Nepal has emerged as one of the world's fastest-growing markets for plug-in electric vehicles. Electric vehicles accounted for around 73% of new passenger vehicle sales in Nepal in 2025, making it the second-highest electric vehicle market share globally after Norway. The country has experienced rapid growth in EV adoption due to increasing availability of affordable electric vehicles, government incentives, lower operating costs, and concerns over petroleum import dependency.

Nepal's electricity system is dominated by renewable energy, with hydropower accounting for the majority of domestic electricity generation. This has made electric mobility a strategically attractive alternative to petroleum-based transport. Nepal imports nearly all of its fossil fuels, and electric vehicles help reduce dependence on imported petrol and diesel while utilizing domestically generated electricity.

The government of Nepal has promoted EV adoption through lower customs duties and tax incentives compared with internal combustion engine vehicles. EVs generally have significantly lower ownership and operating costs because electricity prices are relatively stable compared with imported fossil fuels.

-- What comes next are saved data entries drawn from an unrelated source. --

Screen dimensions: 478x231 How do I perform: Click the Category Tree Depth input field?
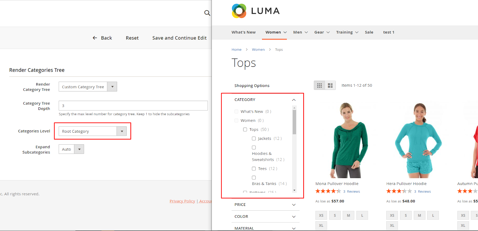point(133,105)
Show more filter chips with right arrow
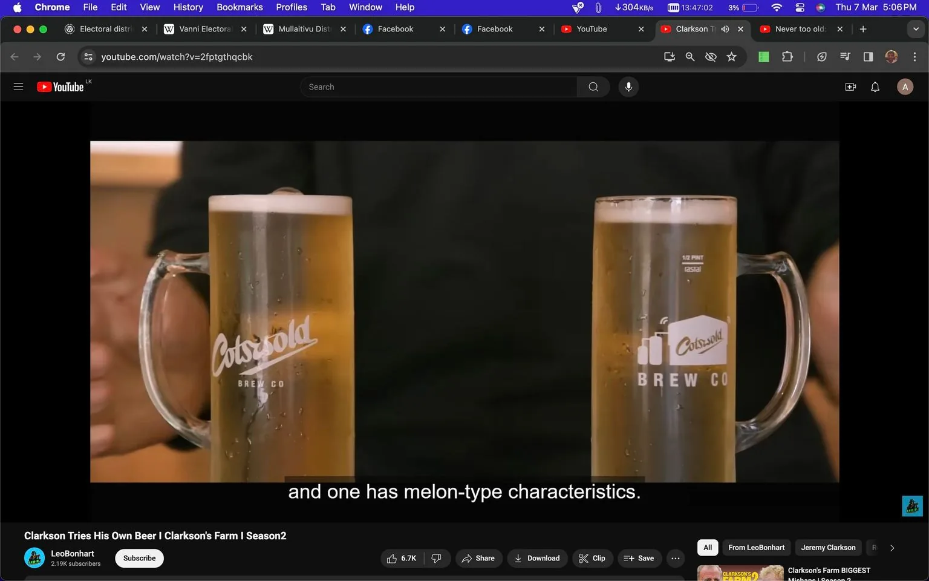 tap(892, 547)
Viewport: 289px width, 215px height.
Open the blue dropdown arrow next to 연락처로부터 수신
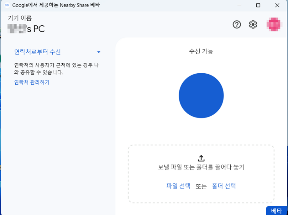coord(99,52)
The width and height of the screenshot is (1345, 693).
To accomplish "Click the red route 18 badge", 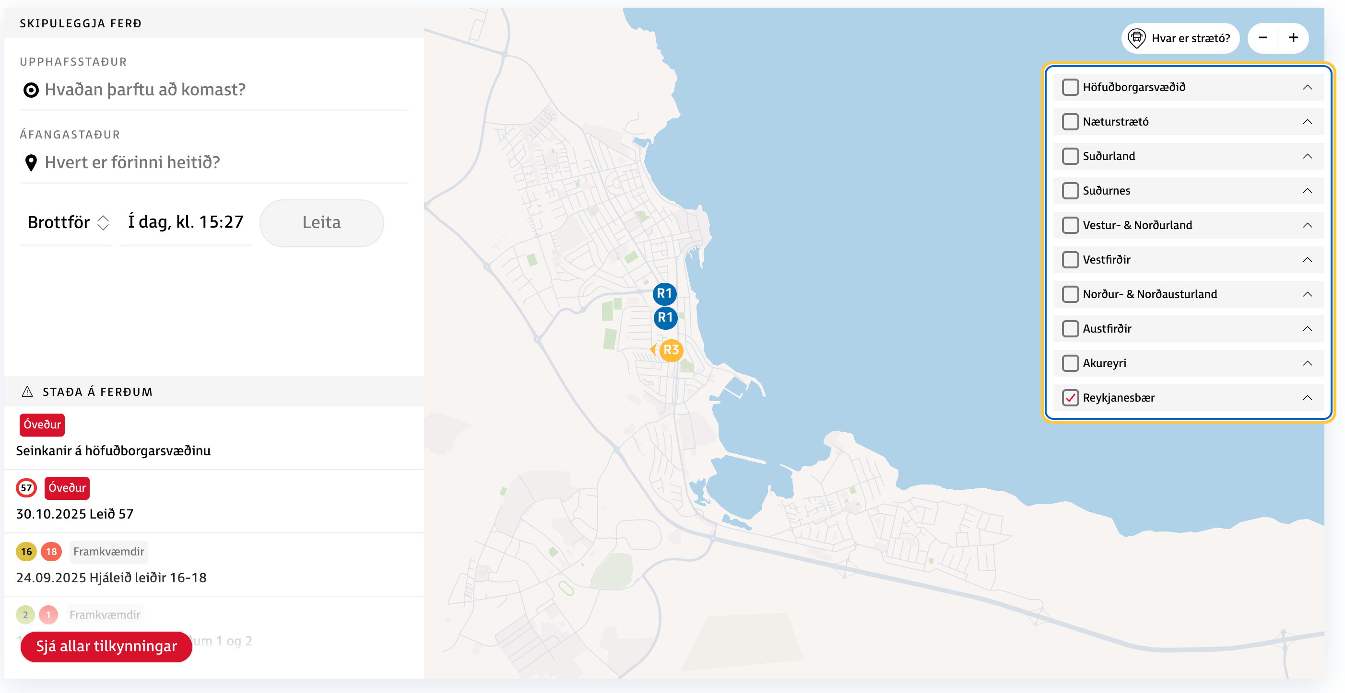I will 51,552.
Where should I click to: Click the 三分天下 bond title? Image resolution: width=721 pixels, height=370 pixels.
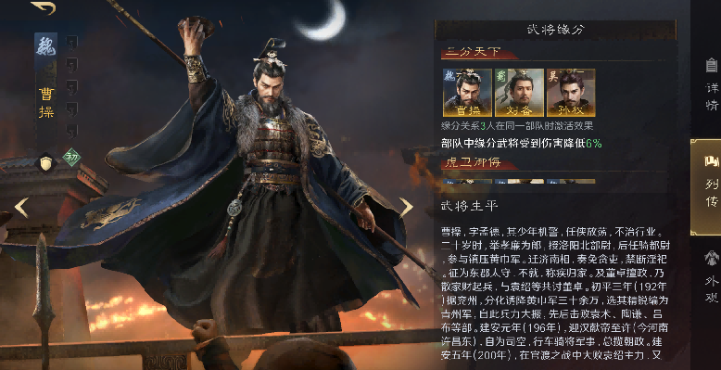(473, 53)
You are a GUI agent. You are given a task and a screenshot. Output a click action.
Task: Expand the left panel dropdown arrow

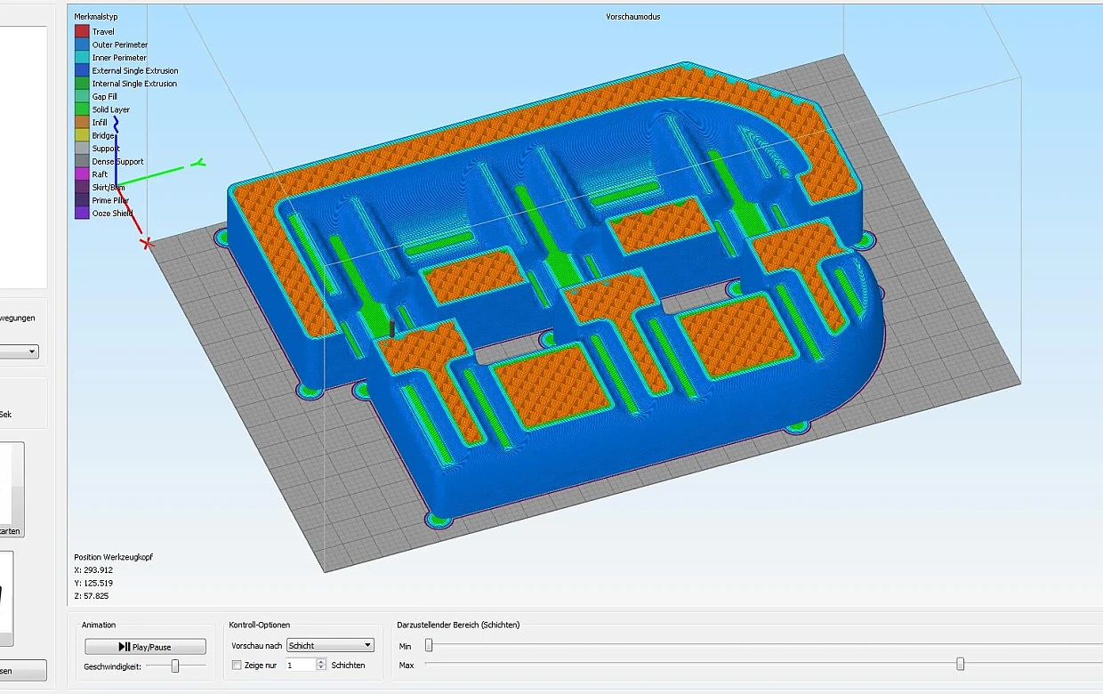pos(32,352)
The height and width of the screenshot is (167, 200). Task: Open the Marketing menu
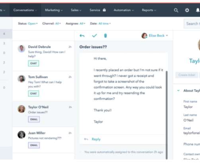point(54,10)
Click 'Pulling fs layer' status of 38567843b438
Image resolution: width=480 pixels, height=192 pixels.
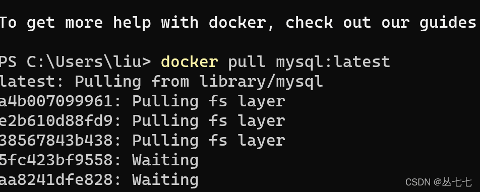click(208, 141)
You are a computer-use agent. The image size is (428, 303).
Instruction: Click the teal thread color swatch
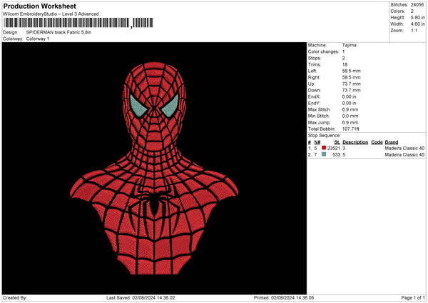tap(324, 154)
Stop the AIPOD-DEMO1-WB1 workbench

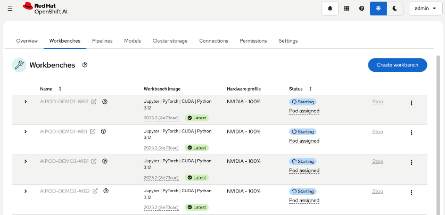click(377, 131)
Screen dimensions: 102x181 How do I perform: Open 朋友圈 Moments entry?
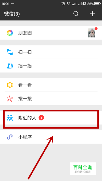tap(51, 33)
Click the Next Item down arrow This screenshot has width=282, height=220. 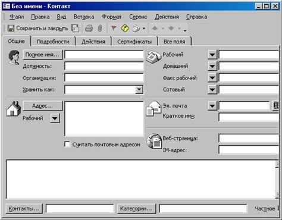pos(171,29)
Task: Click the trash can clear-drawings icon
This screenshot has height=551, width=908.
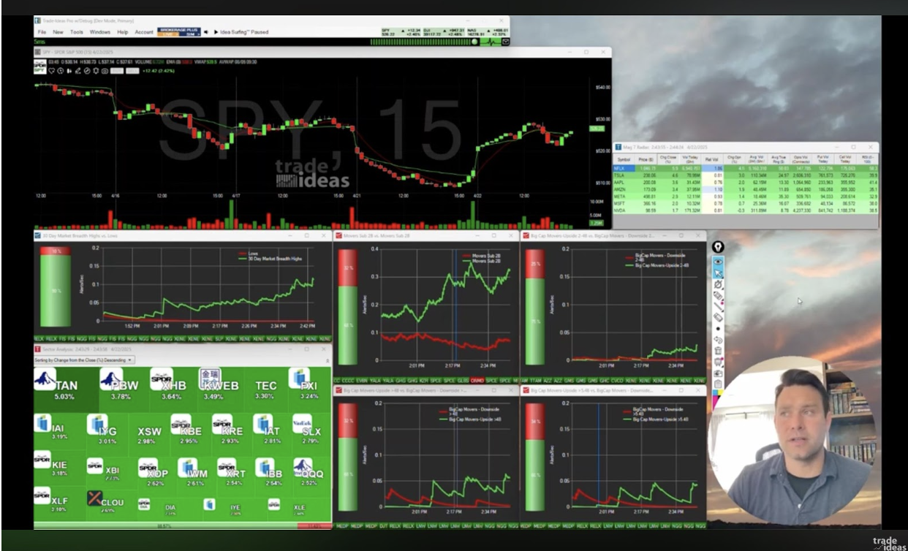Action: [718, 351]
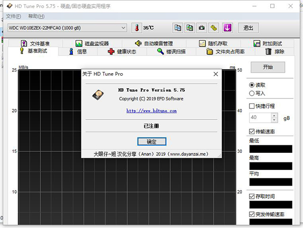Click the options wrench toolbar icon
This screenshot has width=303, height=228.
pos(214,27)
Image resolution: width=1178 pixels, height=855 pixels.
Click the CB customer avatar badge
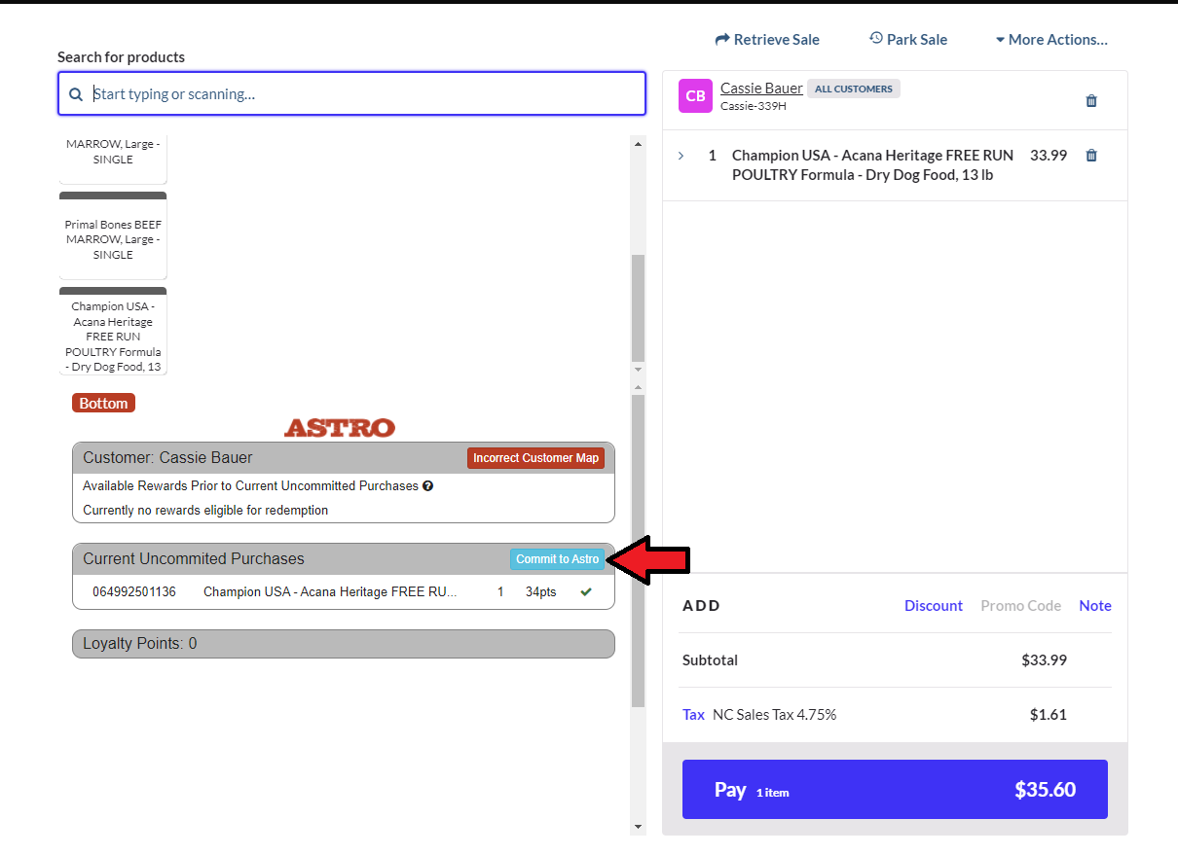click(x=695, y=96)
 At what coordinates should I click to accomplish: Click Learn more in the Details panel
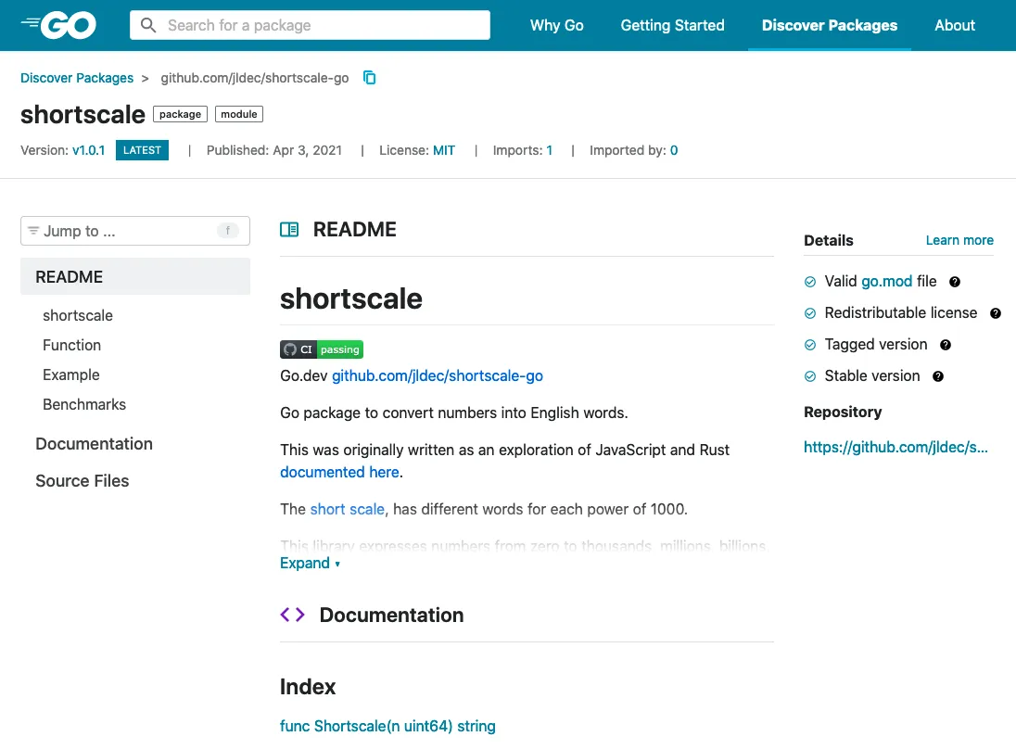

Nepal's EV market has grown rapidly in recent years, particularly in passenger cars and public transport. Chinese manufacturers have become major suppliers of electric vehicles in Nepal due to their competitive pricing and availability of smaller urban EV models. Kathmandu Valley and other major urban areas have seen increasing adoption of electric cars, taxis, and buses.

As of 2025, Nepal remains a small EV market in terms of total vehicle numbers compared with major markets such as China, Europe, and the United States, but ranks among global leaders by the proportion of new vehicle sales that are electric.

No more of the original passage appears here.